These days when you tell the people around you about what is about to happen in the financial markets, most of them would brand you easily as a delusional propagandist with the Dow running beyond the 13,000 benchmark. If this were true, then there are plenty of them out there!

(05/09/moneycentral) Middle class living on the edge. A Democrat-funded think tank says most families’ economic risks are growing…. census records and other sources to paint a picture of increasing peril for those in the middle 60% of income distribution, about $18,000 to $88,000… Income for middle-class families has remained stagnant or flat since 2001. Prices for big-ticket items — housing, health care, college education and transportation — have skyrocketed, leaving families unable to save. Middle-class families are borrowing record amounts of money to pay their monthly bills…. “Families are being forced to live beyond their means, just to pay for the basics, such as housing and health care,” said Christian Weller, a senior economist for the Center for American Progress…
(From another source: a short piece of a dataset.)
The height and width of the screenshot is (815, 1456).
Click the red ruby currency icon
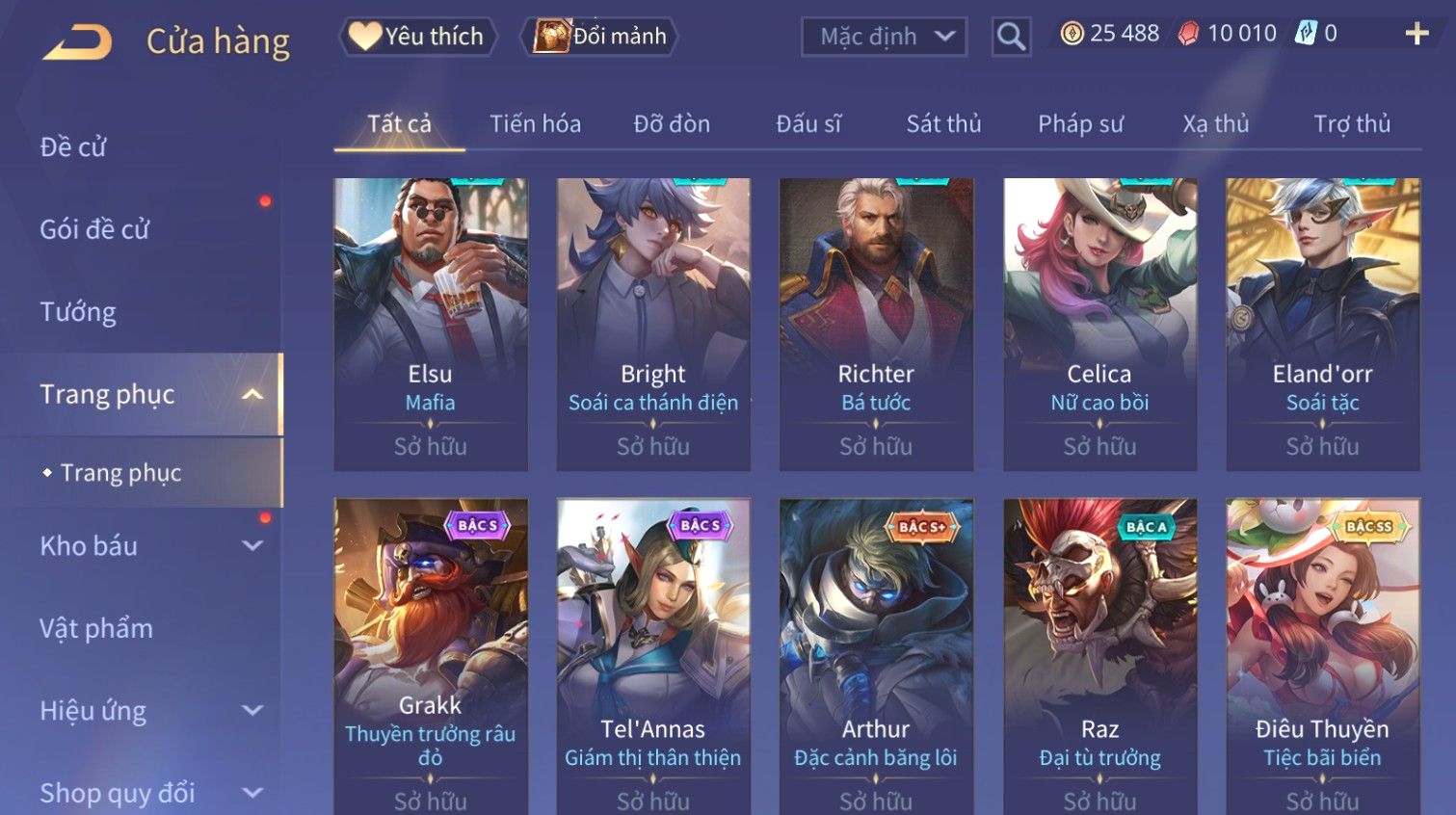coord(1189,34)
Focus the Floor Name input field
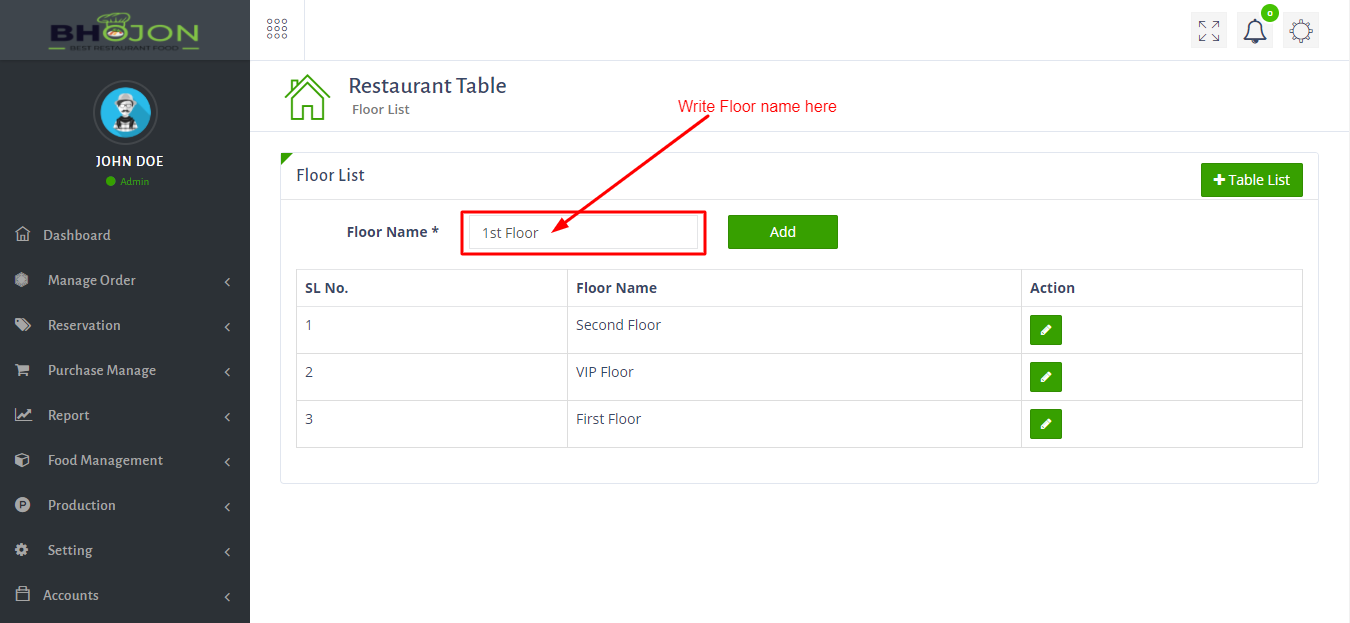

It ain’t over, until it is over? Here comes the next popping bubble.

(05/13) Lending’s Next Tsunami?: Alt-A loans once were limited to people with good or pretty good credit who didn’t qualify for the best mortgage rates. The original Alt-A borrowers had little money for a down payment or a minor credit issue, and so received an interest rate higher than prime but not as high as subprime. Over time, more and more borrowers took advantage of the ability to qualify for a loan while providing less documentation. The more housing prices rose, the more popular Alt-A loans became. Alt-A loans, experts say, make it easier to qualify for more debt. Many people took advantage of that looser standard to get a loan with a low “teaser” payment in the short run…

Analysts say delinquencies are rising in the Alt-A sector for the same reasons as subprime: too many loans made with little or no down payments combined with little or no proof of income. That’s a combination sure to backfire as soon as home prices dip, experts say. Bad loans are mounting on the books of Alt-A lenders. Yet their reserves for loan losses aren’t keeping pace, according to a Register analysis of filings by Impac, IndyMac and Downey, as well as interviews with analysts and federal regulators. Lenders have a real incentive to keep reserves low. If companies set aside more for loan losses, their profits drop proportionally, according to accounting rules. Their actual exposure to losses is limited, because most loans are sold on Wall Street these days. And keeping reserves low is not necessarily against accounting rules, experts say. Companies have plenty of leeway in their accounting…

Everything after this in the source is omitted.